The resolution to create the new Port Authority was on the commissioners' agenda for four consecutive meetings, following a six-week public comment period, which in turn followed a public meeting in October with about 50 community leaders.
A county port authority can leverage more federal dollars for larger projects. The county stands to benefit greatly from this new entity.
BRICKBATS: To the U.S. Centers for Disease Control and Prevention, which recently paid $4.5 million of taxpayers' money on a public awareness campaign involving chronic fatigue syndrome.
Chronic fatigue syndrome is not contagious or life-threatening, and many experts question its merits as a focus for public health. Most researchers believe it's a real condition, but some feel the CDC has gone too far, at times putting such ailments ahead of the public good because advocates and politicians push for it.
The CDC was created to address serious, potentially fatal conditions such as cancer and heart disease. With due respect to anyone who suffers from it, chronic fatigue syndrome is just not that important.
BOUQUET: To Painesville Township artist Bill Callaghan, who immortalized the late Mentor police K-9 Bronco with a likeness in burned wood and colored pencils.
He then donated the pyrographic portrait to the Mentor Police Department, which has it displayed outside its roll call room.
"When I read about Bronco in The News-Herald, I couldn't believe his list of accomplishments," Callaghan said. "I had met him before, and he was the most beautiful German shepherd I'd ever seen in my life.
"I wanted to memorialize (him) and all the other police dogs. They are kind of unsung heroes - they do a lot of things no one knows about."

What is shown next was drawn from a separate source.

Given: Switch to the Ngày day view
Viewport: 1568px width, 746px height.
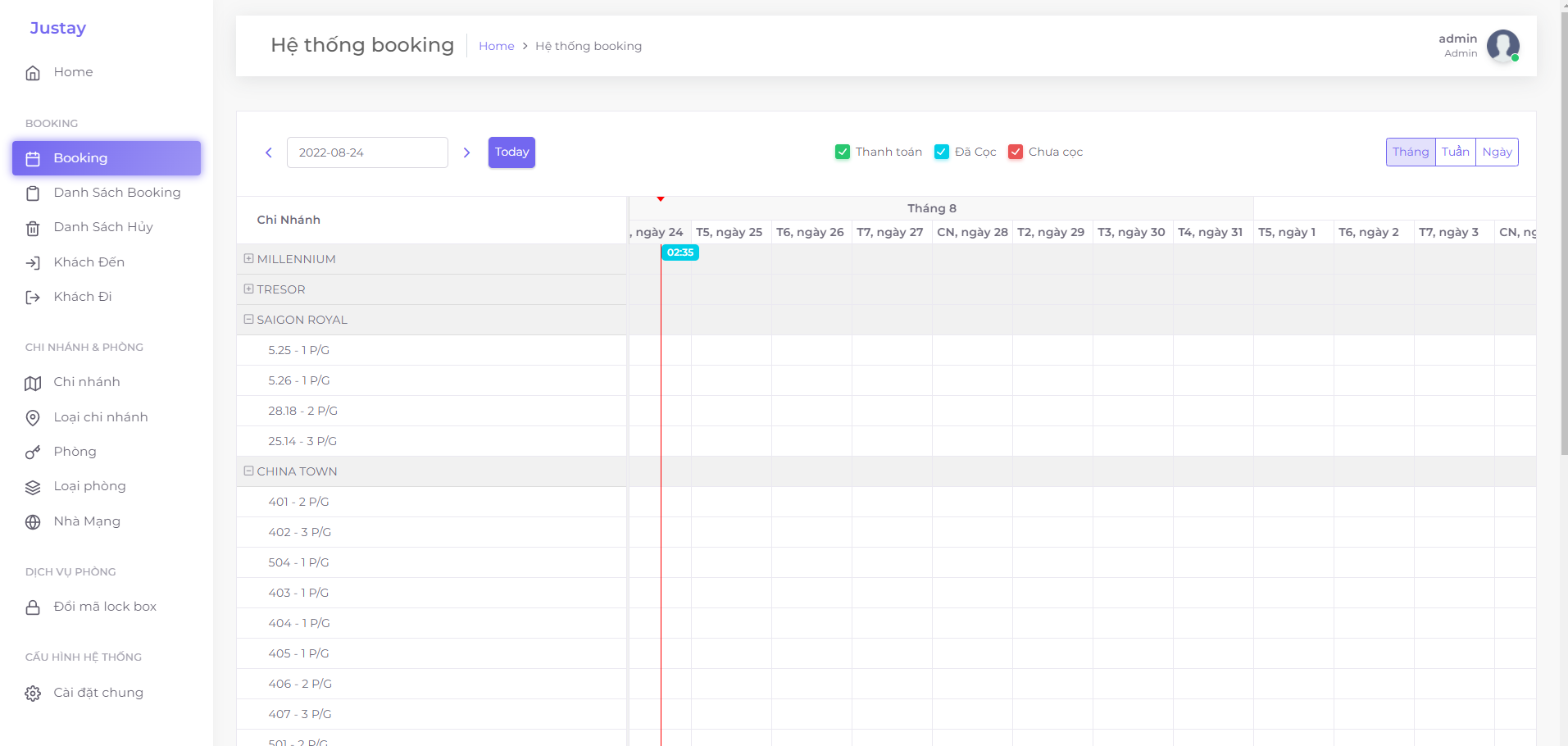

BRICKBATS: To JetBlue Airways, which responded very poorly during last week's blizzards, canceling more than 1,000 flights and leaving scores of would-be passengers stuck for hours on airplanes that never took off.
To its credit, JetBlue's response in the days since then has been admirable - including a new customer bill of rights that promises vouchers to certain fliers who experience delays.
But many of us will think twice before booking a JetBlue flight any time soon.
BRICKBATS: To the Consumer Product Safety Commission, which reportedly ignored lead levels in children's lunch boxes it tested in 2005.
A Freedom of Information Act filed by the Associated Press yielded 1,500 pages of documents that show the CPSC tested 60 vinyl lunch boxes two years ago, and that about a dozen of those boxes contained hazardous levels of lead. Several had more than 10 times the allowable levels.
Yet after the tests, the CPSC publicly said it found "no instances of hazardous levels."
Based on this, we have to ask, why are our tax dollars paying for this agency to conduct these tests?
BOUQUET: To Cavaliers guard Damon Jones, who refused to use his strep throat as an excuse for finishing fifth out of six in the 3-point-shooting contest ahead of last weekend's All-Star Game.
Jones had predicted he would win, in his usual boastful fashion, but was getting IVs in a Las Vegas hospital just four hours before the contest started. He didn't even tell the media about it at the time.
"No one knew," he said. "I wasn't going to make a big deal out of it. I went out there to win it. I didn't want to put it on that."
BRICKBAT: To Gambian President Yahya Jammeh, who has made the ludicrous claim that he can cure AIDS by closing his eyes in prayer, rubbing a green herbal paste onto the ribcage of the patient, then having the patient swallow a bitter yellow drink, followed by two bananas.
On a continent that is hobbled by AIDS, Jammeh's
claims are alarming public health workers who were
already struggling against faith healers dispensing herbal remedies.
Their biggest concern is that Jammeh's "cure" requires the patients to stop taking their anti-retroviral drugs, which could weaken their immune systems and make them even more prone to infection.